Respiratory tract infections & dysphagia (swallowing problems) are common causes of morbidity & mortality . Patients should be assessed annually by a respiratory PT. Physiotherapy also focuses on managing contractures – stretching should happen daily and be tailored to the patient

Splints can also help prevent contractures. Posture in the wheelchair should be tailored to the individual patient as well to ensure optimal breathing, eating and communication. Likely position during the night should allow optimal sleep.

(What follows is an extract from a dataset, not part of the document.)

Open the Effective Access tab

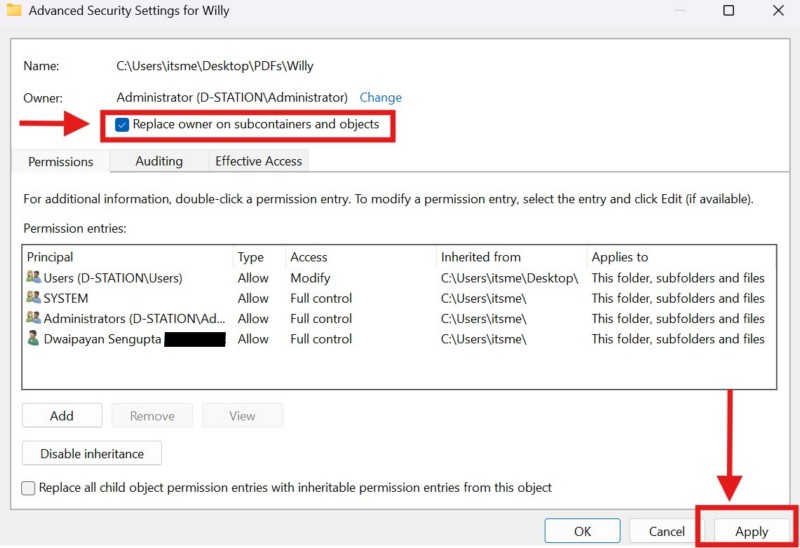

Mobility influences independence & participation so patients should have an electric wheelchair when being unable to walk less then 10 meters – ideally this is anticipated based on the patient’s trajectory. Note that patients generally will have a wheelchair before reaching adulthood

Exercise is very important. However, patients should not overdo it as that will cause excessive muscle damage due to the muscle pathology. But, inactivity will also mean losing muscle tissue so it is important to exercise regularly.

Occupational therapy aims to optimize engagement with society. This involves both physical help (e.g. arm support) but also psychological help (to cope with losing one function after the other). For some patients also help is needed due to behavioral and cognitive issues.

Engaging in social activities and work (paid or voluntary) is important (I think we all realize how important this is after the pandemic). Patients should be empowered to engage, but as a society we should also help them (e.g. wheelchair access etc).

Dysphagia (swallowing problems) occur in many adult Duchenne patients. It is poorly studied. There are multiple problems: due to swallowing difficulties patients may eat less & become malnourished. Food may also go into respiratory system which is a risk for infections & choking

Furthermore, when mealtimes become very long this may reduce social dinners etc. Multiple small high caloric meals are suggested. Speech is also important for social participation. Due to respiratory problems and weakness, this may be difficult for patients.

Here suggestions like a microphone or meeting in areas with low background noise are suggested. All in all, authors suggest a holistic multidisciplinary approach with regular assessments and tailoring care to the individual patient’s needs.

I commend the authors for publishing this document. I expect that like the pediatric care guidelines this will not be the last version, but that with increased expertise in caring for adults with Duchenne, additional versions will appear in the future.